> _THE PROBLEM_
Below are the records. Retype exactly the lines between the lines holding "Task: Click the middle" and "Go back with", inclusive.

> _STORED DATA_
————

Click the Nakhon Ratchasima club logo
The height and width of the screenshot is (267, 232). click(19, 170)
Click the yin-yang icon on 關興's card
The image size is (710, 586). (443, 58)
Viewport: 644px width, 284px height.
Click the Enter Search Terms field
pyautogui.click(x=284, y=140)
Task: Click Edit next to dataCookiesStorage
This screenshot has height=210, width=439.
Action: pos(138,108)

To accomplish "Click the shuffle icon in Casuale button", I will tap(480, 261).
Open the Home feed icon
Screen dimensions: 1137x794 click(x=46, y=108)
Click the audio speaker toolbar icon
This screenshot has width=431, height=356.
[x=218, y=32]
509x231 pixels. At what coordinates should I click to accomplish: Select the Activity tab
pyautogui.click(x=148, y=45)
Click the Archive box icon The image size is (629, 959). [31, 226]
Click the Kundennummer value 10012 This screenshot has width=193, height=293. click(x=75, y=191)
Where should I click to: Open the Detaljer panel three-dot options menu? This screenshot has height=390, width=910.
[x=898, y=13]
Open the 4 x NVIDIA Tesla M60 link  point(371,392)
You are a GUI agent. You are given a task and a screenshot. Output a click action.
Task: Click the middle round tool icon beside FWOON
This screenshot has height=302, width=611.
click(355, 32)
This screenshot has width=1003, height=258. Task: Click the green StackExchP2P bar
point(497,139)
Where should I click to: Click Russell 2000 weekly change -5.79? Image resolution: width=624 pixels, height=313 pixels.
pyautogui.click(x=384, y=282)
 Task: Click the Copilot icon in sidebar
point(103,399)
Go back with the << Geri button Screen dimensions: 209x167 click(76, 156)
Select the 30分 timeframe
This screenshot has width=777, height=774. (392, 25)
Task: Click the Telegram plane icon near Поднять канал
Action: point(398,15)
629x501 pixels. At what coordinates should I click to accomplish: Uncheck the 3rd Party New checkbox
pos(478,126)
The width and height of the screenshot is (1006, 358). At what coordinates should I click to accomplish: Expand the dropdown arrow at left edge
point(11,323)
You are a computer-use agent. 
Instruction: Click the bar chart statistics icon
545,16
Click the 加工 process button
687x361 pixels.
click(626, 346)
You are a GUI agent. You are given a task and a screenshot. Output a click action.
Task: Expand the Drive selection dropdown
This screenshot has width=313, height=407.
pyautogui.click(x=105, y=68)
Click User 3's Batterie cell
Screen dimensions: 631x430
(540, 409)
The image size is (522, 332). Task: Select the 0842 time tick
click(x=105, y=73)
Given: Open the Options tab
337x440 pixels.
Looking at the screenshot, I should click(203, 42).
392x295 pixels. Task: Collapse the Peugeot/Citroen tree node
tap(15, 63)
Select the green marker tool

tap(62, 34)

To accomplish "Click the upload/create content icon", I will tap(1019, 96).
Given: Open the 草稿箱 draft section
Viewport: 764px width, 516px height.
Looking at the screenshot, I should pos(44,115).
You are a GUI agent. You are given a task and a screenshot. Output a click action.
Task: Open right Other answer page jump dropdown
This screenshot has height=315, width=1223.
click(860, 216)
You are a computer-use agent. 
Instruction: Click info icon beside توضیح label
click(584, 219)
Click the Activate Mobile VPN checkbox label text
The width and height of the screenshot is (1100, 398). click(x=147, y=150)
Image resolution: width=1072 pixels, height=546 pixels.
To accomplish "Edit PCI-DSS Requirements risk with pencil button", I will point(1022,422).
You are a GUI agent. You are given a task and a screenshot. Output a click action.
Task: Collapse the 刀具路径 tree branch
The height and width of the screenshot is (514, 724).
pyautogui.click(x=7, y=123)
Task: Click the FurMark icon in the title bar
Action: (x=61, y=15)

————

> _ANSWER TO THIS PROBLEM_
Task: Click the middle round tool icon beside FWOON
This screenshot has height=302, width=611.
click(355, 32)
This screenshot has width=1003, height=258. Task: Click the green StackExchP2P bar
point(497,139)
Where should I click to: Click Russell 2000 weekly change -5.79? Image resolution: width=624 pixels, height=313 pixels.
pyautogui.click(x=384, y=282)
 Task: Click the Copilot icon in sidebar
point(103,399)
Go back with the << Geri button Screen dimensions: 209x167 click(76, 156)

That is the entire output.